Spivack also urges parents to avoid days that are too full. “Kids can’t be scheduled every minute of their lives and be relaxed. Watch out for over scheduling and buying into competitive parenting. Make time for them to have a good bedtime. Chill time is more valuable than another class,” Spivack says.
3. Get back to the routine
After staying up late for an extended period, you can’t go to bed earlier before you begin waking up earlier, Spivack says. So, at least a week before holidays end, start setting the alarm clocks.
Begin with a wake up time that is about an hour earlier than usual. For example, if a 6-year-old child goes to bed at 9pm during the summer and needs to get back to an 8pm bedtime for school, begin by waking her up at 7am instead of letting her sleep until 8am. Then try inching her bedtime back the next night to 8:30pm. On day two, wake her up at 6:30am and aim for an 8pm bedtime.
“If you do it day after day and start your wind-down routine after dinner and everything is calming and technology is turned off, you head into their rooms and give them a little more [mum] and dad time, that helps them wind down and get to sleep earlier,” Spivack says.
Use the sun to your advantage. “Light regulates your body clock. If you leave the blinds open, the morning light that comes in will [naturally] start to shift the kids’ wake-up time,” Spivack says.
4. A little bribery never hurts
Who doesn’t love shopping? Children of all ages, including teenagers, look forward to buying new clothes and other items. You can use this to motivate them to get on to a sleep schedule.
Beyond that, Swanson advises tuning into the things that are really important to your child and using them as leverage. “What is your child’s currency? Video games, his [mobile] phone, shopping? Find a way to give your child what he’s after as long as he goes along with the plan,” Swanson says.
What if your child won’t shut down the technology?
Swanson says that if your child refuses to go to bed, you might want to use logic. Say something like, “We need to get back into school-mode. I don’t want to get up early either. Your video games are keeping you from sleeping. You need to go to sleep or lose the games completely.” “If your kid refuses to go to bed, you might say something like, ‘I’m really wanting us to get back on track. I’m not looking forward to getting up early either. But I think video games are getting in the way…. Do this or lose the game.’”
5. Make morning time work
Lisa Joyner is a television producer and host, as well as a mum of 10-year-old and 11-month-old sons. As the self-described taskmaster in her home, she’s had to search for ways of turning the morning rush into a well-oiled routine.

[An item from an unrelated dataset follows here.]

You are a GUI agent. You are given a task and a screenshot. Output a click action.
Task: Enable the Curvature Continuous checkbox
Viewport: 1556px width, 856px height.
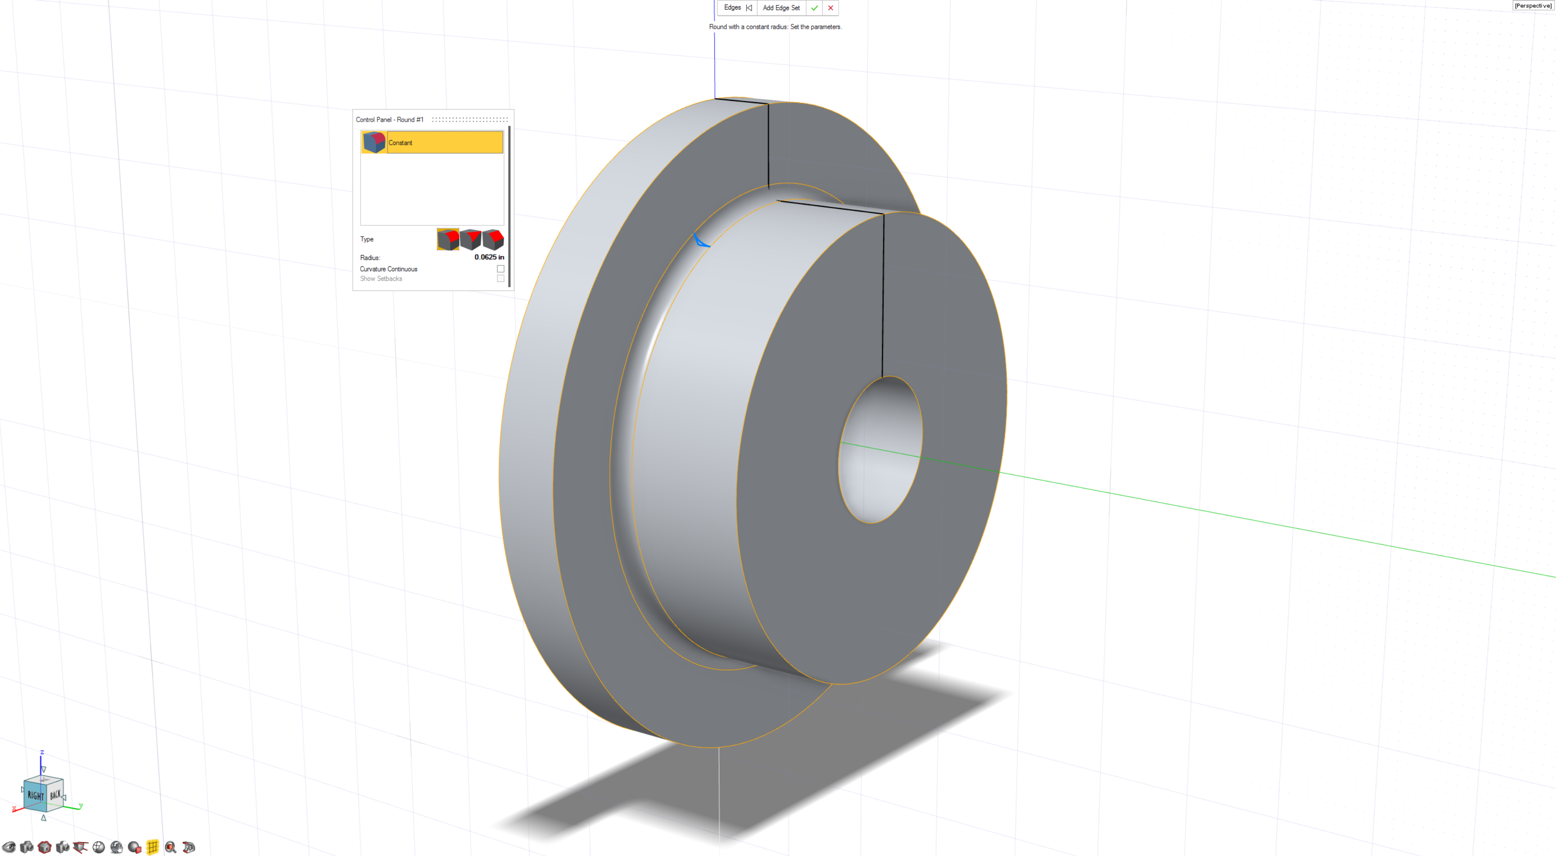500,269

“He really needs structure and to know what is expected of him,” she says of her 10-year-old stepson. “When he’s given the guidelines, he’s good.” Clearly establishing expectations for your child is critical, Spivack and Swanson say.
Joyner has made it clear that on school mornings, her stepson has a set of specific tasks to complete. “Once he’s up and makes his bed, has breakfast and is dressed, he can play video games,” Joyner says.
Make it easier on your child by doing some of the work the night before. “We set out his clothes at night so when he wakes up it’s easier for him and he can avoid having to figure out what to wear in the morning,” Joyner says.
Also don’t forget that positive feedback goes a long way with children. “He wants to please,” Joyner says of her stepson. “He knows it brings me such joy when I don’t have to rouse him out of bed for 45 minutes or remind him to do what has to be done.”
Once your children successfully make it out the door to school, you can feel a little pleased as well.